Request
Update the rows between the lines holding "This screenshot has" and "coord(1265,368)", inclusive, so that "Tap" becomes "Press" and nothing else changes. Return only those rows.

Data in this exercise

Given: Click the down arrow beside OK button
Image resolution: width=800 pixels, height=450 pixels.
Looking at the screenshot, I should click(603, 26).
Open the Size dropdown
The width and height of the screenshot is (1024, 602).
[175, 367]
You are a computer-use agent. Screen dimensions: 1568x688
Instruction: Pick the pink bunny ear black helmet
* * *
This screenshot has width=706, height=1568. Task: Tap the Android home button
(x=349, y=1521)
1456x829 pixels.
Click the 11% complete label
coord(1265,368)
---
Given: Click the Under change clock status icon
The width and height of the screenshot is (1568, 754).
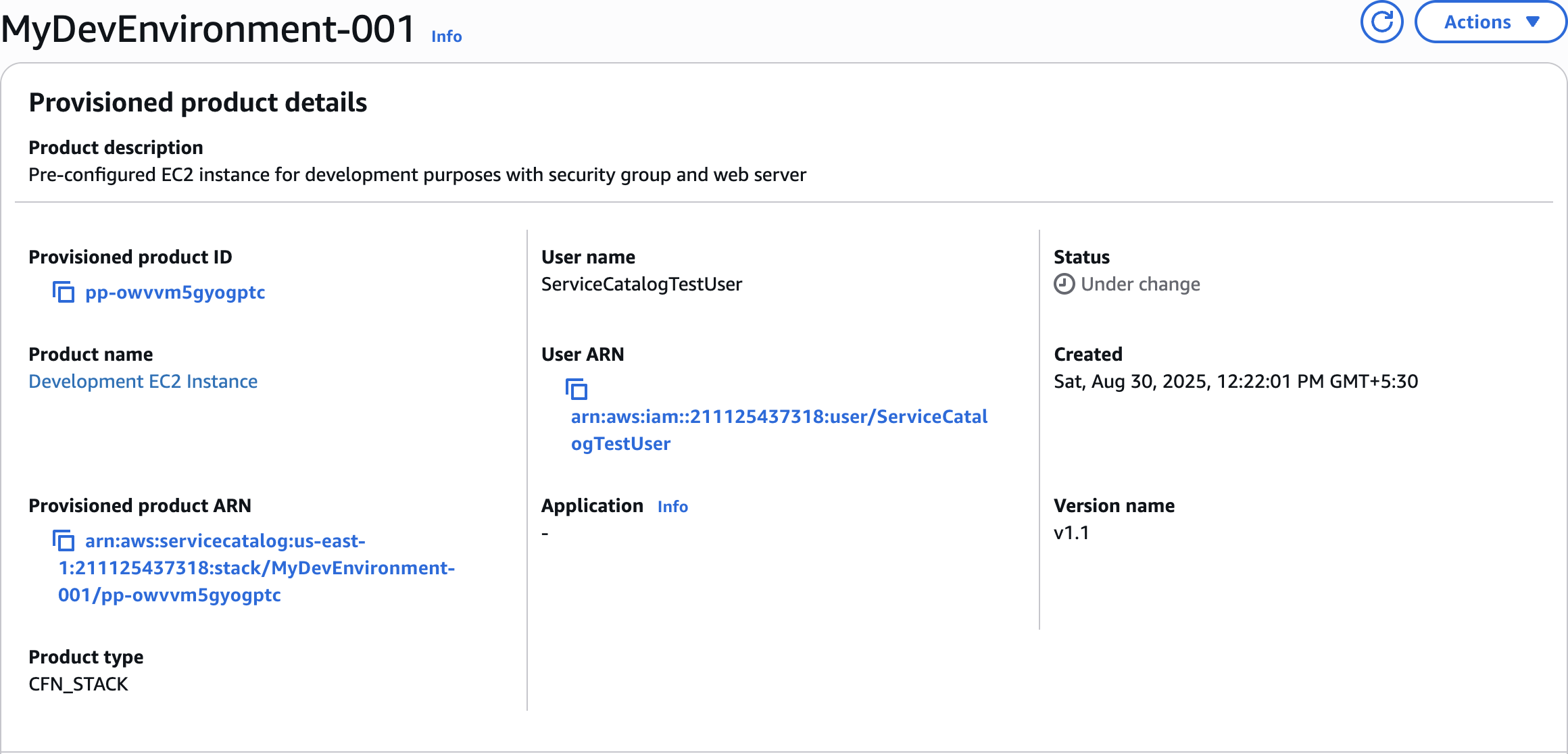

Worked answer
This screenshot has width=706, height=1568. Task: Press the Android home button
(x=349, y=1521)
1456x829 pixels.
Click the 11% complete label
coord(1265,368)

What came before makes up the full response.